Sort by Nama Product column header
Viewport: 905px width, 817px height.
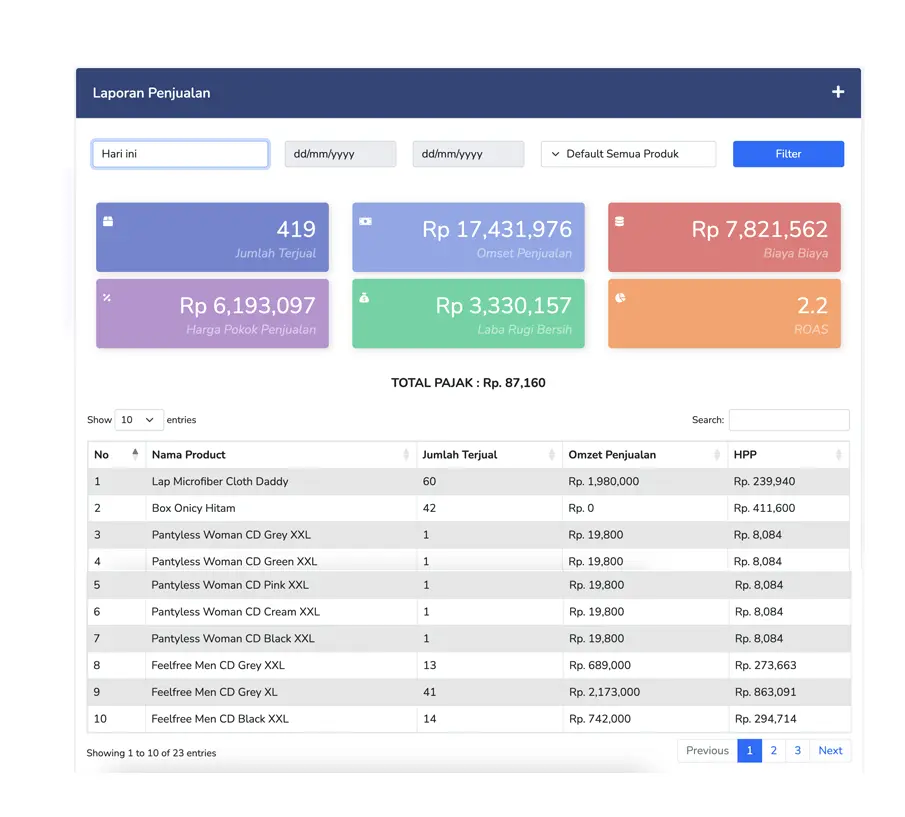click(280, 454)
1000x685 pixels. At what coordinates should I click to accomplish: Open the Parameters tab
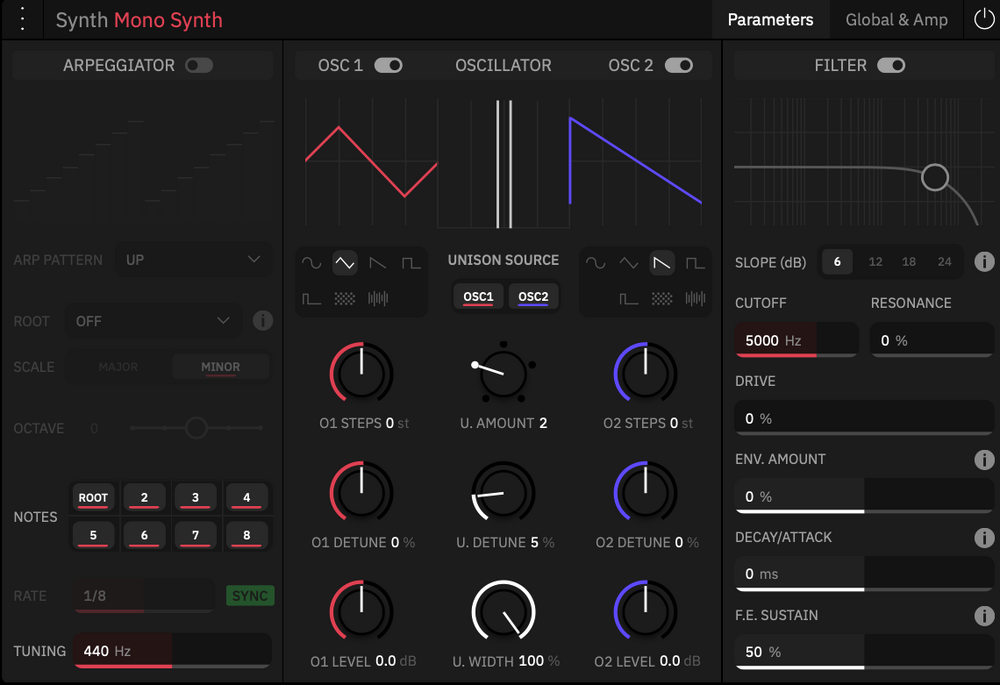(770, 20)
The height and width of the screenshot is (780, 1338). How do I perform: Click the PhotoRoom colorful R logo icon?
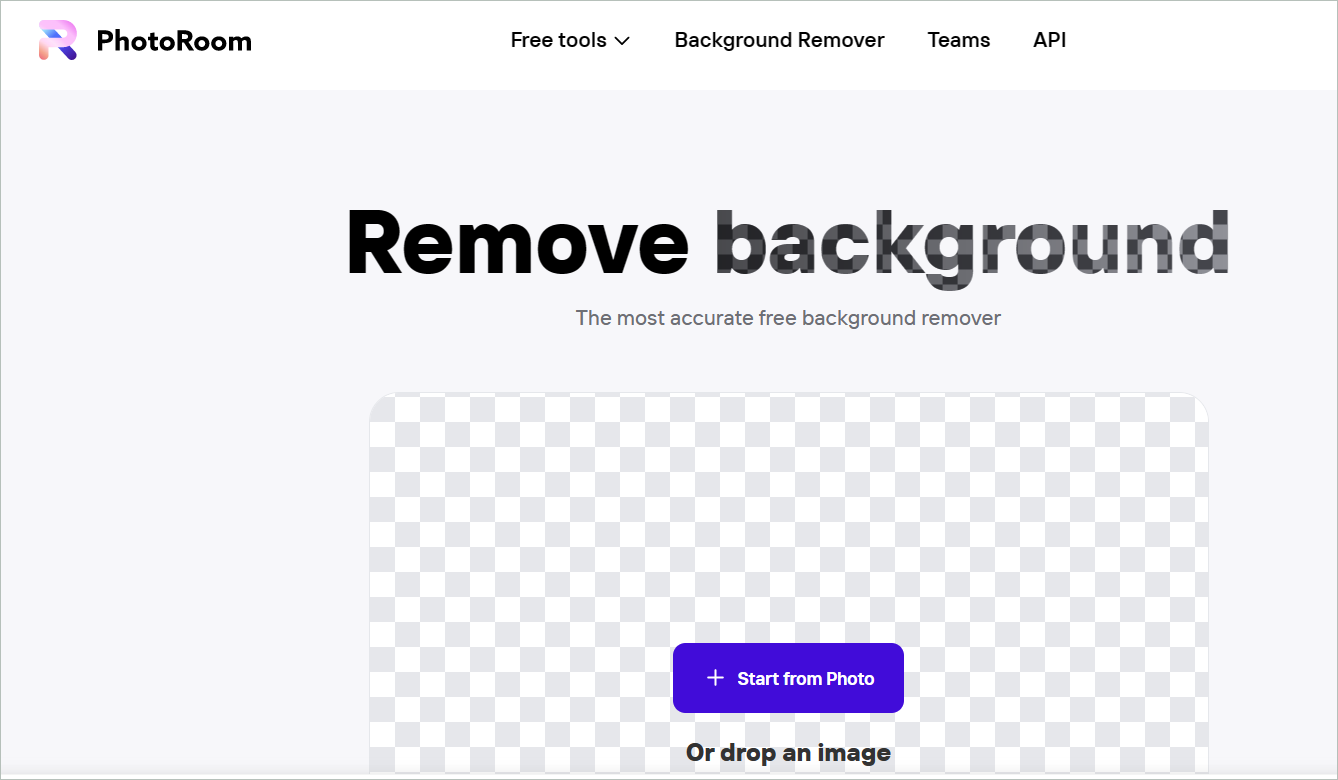(x=57, y=40)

-------

What the exercise asks: Reproduce the records above exactly, excluding every picture.

Solution below:
Sort by Nama Product column header
Viewport: 905px width, 817px height.
click(280, 454)
1000x685 pixels. At what coordinates should I click to accomplish: Open the Parameters tab
(770, 20)
The height and width of the screenshot is (780, 1338). How do I perform: Click the PhotoRoom colorful R logo icon?
(x=57, y=40)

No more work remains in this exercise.